The 20th century was hard on Christians in Russia. Under Vladimir Lenin, and then Joseph Stalin, and then Nikita Khrushchev, and then Leonid Brezhnev, Christians were beaten, imprisoned, and killed in an attempt to eliminate all organized religion. And it almost worked. Under the Soviets, the number of Russian evangelicals dropped to 25 percent of its pre-1917 size, according to the Center for the Study of Global Christianity (CSGC).
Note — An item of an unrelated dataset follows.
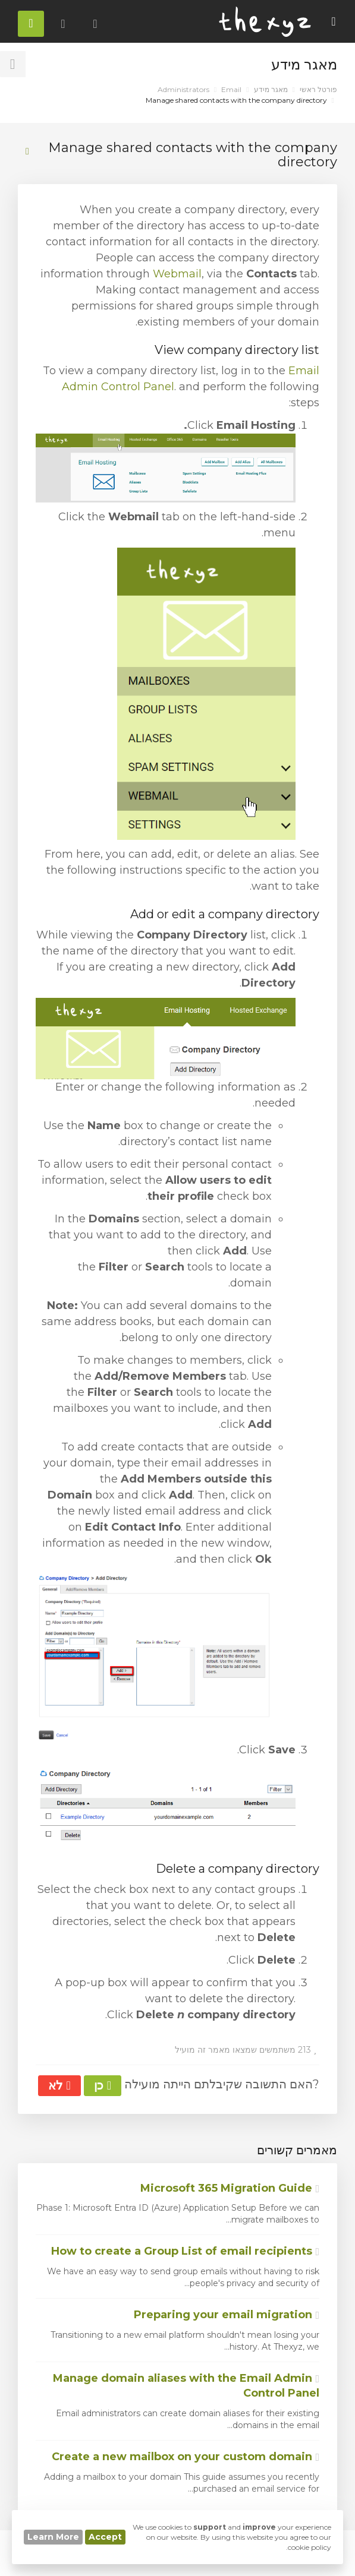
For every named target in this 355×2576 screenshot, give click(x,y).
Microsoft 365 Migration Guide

And then, in an early-’90s tumble of countries declaring independence and the Berlin Wall hitting the pavement, the Soviet Union was gone. As the Russian Federation sorted itself out, religious repression eased. From 1991 to 2008, the number of religiously unaffiliated plummetedfrom 61 percent to 18 percent, while those willing to say they were Russian Orthodox shot up from 31 percent to 72 percent (and has stayed there.)

The “other religion” part—which included Islam, Catholicism, and Protestantism—rose from 1 percent to 6 percent and kept climbing. By 2016, almost 10 percent of the country was Muslim, nearly 1 percent was Catholic, and about 4 percent was “other,” which included Protestants.

As percentages go, that’s really small. Even smaller is the number of evangelicals—today about 1.2 million, or less than 1 percent, according to CSGC.